Aunque resulte contradictorio a primera vista, a todos esas preguntas respondo: Sí. ¿Cómo es posible? Porque estamos en un período en que el lenguaje político, su vocabulario y gramática, han empezado a mudar rápidamente, creándose amplias zonas de flujo e indeterminación, tierras movedizas y espacios aún sin levantamiento topográfico.



En esas condiciones poco hay donde afirmarse. Los viejos hitos se han derrumbado y las antiguas cartografías han quedado obsoletas. ¿Dónde recurrir, entonces?



Ante todo, a las tradiciones que forman parte vitalmente de uno, de mi desarrollo personal y mi grupo de referencia. Se recurre a ellas no con el gesto desesperado de los nostálgicos y los fundamentalistas —es decir, para recuperar por la vía del lamento o a la fuerza una identidad amenazada— sino como una forma de exploración y constante renovación del propio pasado.



¿Qué encontramos ahí, en la memoria y el cuerpo, en la trayectoria de uno y su generación, del país y el mundo que a uno le ha correspondido compartir?



Por un lado, ciertos ideales o valores que mantienen su fuerza y que uno quisiera preservar. La idea de libertad como liberación (y no como mera opción entre productos), por ejemplo. O el valor de la igualdad (pero no a la altura de las cabezas cortadas sino de oportunidades y opciones entre preferencias de valor).

[Elementos almacenados de una colección]
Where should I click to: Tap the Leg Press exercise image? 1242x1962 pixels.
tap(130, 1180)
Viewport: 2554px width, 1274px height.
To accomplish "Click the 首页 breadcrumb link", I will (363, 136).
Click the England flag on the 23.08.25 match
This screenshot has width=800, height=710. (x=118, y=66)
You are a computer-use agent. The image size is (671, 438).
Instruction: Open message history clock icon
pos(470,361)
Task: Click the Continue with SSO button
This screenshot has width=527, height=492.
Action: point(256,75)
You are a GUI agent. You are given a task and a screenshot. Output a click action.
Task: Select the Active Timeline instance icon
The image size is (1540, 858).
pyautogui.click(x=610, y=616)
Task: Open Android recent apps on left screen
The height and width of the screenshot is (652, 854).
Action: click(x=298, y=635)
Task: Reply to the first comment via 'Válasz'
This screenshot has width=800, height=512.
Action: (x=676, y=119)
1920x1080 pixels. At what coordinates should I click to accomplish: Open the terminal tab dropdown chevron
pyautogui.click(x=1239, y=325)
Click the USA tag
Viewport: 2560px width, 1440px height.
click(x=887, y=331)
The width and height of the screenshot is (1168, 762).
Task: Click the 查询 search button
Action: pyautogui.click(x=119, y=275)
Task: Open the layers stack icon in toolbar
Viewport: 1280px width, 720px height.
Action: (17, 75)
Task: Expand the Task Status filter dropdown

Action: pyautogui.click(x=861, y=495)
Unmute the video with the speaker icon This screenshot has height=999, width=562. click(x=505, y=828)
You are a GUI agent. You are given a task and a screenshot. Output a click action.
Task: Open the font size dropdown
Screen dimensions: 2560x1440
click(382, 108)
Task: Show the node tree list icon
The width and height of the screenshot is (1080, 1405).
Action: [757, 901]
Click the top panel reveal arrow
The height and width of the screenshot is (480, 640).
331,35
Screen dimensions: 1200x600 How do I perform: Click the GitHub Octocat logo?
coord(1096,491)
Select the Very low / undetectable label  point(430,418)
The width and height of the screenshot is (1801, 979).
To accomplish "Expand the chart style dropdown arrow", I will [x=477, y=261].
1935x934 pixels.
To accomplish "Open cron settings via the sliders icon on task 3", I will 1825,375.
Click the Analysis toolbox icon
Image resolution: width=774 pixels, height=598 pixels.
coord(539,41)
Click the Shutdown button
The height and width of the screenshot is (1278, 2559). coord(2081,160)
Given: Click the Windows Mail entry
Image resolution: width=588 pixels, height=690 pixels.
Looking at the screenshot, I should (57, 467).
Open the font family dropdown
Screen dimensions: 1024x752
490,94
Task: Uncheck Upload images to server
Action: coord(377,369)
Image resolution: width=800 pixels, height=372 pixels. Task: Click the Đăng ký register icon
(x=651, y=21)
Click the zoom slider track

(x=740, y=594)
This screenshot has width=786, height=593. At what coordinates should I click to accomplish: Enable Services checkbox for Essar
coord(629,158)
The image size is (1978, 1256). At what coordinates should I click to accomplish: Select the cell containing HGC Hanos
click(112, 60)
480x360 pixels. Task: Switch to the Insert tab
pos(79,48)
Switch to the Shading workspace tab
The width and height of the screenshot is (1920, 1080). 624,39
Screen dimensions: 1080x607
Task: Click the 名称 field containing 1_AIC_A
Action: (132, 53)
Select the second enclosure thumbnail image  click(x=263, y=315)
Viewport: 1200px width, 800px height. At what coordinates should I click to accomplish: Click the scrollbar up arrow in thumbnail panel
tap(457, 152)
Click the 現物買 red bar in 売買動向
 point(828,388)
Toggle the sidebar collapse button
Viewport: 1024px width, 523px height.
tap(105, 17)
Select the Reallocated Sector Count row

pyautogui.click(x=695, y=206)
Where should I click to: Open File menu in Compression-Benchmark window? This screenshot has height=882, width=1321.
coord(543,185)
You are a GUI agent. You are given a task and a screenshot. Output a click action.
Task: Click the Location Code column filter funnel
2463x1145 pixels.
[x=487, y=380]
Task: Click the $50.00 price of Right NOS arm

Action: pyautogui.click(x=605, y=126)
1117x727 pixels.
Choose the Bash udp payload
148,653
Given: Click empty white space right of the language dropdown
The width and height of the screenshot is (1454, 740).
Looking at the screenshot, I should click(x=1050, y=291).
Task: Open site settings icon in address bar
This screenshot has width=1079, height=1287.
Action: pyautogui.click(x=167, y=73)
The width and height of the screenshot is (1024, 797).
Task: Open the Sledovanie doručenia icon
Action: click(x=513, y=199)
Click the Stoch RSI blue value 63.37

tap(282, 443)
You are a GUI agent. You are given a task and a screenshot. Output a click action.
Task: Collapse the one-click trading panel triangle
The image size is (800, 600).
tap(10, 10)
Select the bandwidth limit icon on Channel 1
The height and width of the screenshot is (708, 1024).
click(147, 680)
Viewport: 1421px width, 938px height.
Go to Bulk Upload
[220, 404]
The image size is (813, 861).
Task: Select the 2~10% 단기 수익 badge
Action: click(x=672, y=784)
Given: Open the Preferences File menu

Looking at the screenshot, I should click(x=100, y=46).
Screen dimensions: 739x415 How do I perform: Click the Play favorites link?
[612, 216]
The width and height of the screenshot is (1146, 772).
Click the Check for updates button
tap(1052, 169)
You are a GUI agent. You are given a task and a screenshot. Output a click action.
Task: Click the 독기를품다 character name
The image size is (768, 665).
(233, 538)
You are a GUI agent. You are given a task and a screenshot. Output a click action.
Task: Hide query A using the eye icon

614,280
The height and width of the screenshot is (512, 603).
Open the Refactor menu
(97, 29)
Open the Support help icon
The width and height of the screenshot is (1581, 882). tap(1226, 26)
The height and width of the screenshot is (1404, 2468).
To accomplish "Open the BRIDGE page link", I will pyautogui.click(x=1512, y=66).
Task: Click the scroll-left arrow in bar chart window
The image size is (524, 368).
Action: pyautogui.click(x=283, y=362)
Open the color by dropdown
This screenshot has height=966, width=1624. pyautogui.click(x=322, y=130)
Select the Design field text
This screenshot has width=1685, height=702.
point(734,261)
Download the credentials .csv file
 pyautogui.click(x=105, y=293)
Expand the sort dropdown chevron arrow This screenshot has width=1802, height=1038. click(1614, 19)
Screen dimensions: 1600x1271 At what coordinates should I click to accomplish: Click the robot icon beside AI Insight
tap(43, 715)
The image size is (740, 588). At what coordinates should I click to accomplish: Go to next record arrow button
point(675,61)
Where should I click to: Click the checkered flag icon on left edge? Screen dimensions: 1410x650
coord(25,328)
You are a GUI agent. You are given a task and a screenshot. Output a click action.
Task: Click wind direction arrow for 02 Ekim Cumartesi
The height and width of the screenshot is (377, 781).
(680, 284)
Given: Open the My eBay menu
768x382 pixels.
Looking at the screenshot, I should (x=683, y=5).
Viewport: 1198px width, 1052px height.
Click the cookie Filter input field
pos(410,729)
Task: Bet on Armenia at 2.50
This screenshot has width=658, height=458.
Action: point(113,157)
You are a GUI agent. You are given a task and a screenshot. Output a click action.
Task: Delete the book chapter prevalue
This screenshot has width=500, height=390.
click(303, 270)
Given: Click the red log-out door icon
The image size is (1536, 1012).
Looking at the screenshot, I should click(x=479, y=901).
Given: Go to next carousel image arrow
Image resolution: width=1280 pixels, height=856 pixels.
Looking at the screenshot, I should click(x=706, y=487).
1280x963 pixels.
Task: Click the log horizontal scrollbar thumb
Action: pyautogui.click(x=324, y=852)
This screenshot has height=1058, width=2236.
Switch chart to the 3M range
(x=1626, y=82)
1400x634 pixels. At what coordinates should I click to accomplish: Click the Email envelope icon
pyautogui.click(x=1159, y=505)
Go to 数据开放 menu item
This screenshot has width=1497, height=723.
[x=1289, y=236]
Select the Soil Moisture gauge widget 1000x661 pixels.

TAREAS PENDIENTES:
a) Copia del texto sobre el lenguaje político el pasaje que empieza con "Por un lado, ciertos" y sigue hasta "preferencias de valor).".
b) Responde estas preguntas con base en el texto sobre el lenguaje político:
(i) ¿Qué les ha pasado a las antiguas cartografías?
(ii) ¿Con qué gesto se dice que no se recurre a las tradiciones?
(iii) ¿Cómo se entiende la idea de libertad, según el ejemplo que se da?
c) Por favor, traduce al inglés esta oración del texto sobre el lenguaje político: "En esas condiciones poco hay donde afirmarse."

RESULTADOS FINALES:
a)
Por un lado, ciertos ideales o valores que mantienen su fuerza y que uno quisiera preservar. La idea de libertad como liberación (y no como mera opción entre productos), por ejemplo. O el valor de la igualdad (pero no a la altura de las cabezas cortadas sino de oportunidades y opciones entre preferencias de valor).

b)
(i) Han quedado obsoletas.
(ii) Con el gesto desesperado de los nostálgicos y los fundamentalistas.
(iii) Como liberación, y no como mera opción entre productos.

c) Under those conditions, there is little to stand on.